Wednesday, 17 November 2021

Tailored Medicare Billing Compliance Policies and Procedures

Providers that bill Medicare for cardiovascular stress testing must follow custom-tailored billing compliance policies and procedures. These policies and procedures must address all pertinent rules and regulations, and they must do so in a way that facilitates compliance within the context of their unique operations. Too often, health care providers rely on off-the-shelf compliance programs purchased from vendors, and in doing so they fail to address the specific risks they face on a day-to-day basis.

If a provider’s Medicare billing compliance policies and procedures do not address the provider’s specific risks, then they are not going to serve their intended purpose. This is particularly true with regard to nuanced areas of compliance such as cardiovascular stress testing. Providers will make mistakes, and they will face adverse consequences as a result.
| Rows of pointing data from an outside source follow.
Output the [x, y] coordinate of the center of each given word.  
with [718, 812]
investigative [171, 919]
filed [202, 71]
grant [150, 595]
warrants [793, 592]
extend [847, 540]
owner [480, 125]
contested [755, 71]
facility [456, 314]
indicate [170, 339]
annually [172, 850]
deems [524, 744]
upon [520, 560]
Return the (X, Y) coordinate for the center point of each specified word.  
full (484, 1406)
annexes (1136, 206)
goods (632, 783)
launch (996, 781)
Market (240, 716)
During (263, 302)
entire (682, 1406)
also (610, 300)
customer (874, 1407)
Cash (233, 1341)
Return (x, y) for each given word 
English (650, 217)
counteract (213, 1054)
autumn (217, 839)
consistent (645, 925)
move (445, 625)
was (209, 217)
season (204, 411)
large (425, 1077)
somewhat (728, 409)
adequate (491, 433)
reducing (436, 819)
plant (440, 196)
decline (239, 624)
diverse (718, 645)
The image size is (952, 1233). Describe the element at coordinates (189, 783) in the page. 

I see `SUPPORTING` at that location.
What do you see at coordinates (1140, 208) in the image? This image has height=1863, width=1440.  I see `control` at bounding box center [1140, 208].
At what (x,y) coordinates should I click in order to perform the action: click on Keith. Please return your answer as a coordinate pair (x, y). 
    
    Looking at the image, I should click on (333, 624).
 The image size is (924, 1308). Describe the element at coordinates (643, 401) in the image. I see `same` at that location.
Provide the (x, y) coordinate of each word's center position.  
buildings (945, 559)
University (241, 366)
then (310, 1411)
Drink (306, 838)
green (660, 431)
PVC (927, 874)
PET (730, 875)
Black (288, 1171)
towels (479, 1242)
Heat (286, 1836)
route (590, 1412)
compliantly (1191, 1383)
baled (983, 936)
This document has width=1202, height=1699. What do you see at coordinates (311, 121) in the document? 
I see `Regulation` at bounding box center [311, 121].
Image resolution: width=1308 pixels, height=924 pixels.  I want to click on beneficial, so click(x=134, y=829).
As mentioned above, maintaining adequate documentation is critical for demonstrating compliance in the event of a Medicare audit or billing fraud investigation. With regard to cardiovascular stress testing, documentation of medical necessity is particularly important. In order to avoid allegations of fraudulently billing Medicare for excessive and unnecessary tests, providers must be able to demonstrate (with documentation) that they have affirmatively considered the eligibility criteria for these tests. Even if a cardiovascular stress test is eligible based on the reason for which it was conducted, if a provider cannot substantiate this reasoning, it could still face liability for recoupments and other penalties.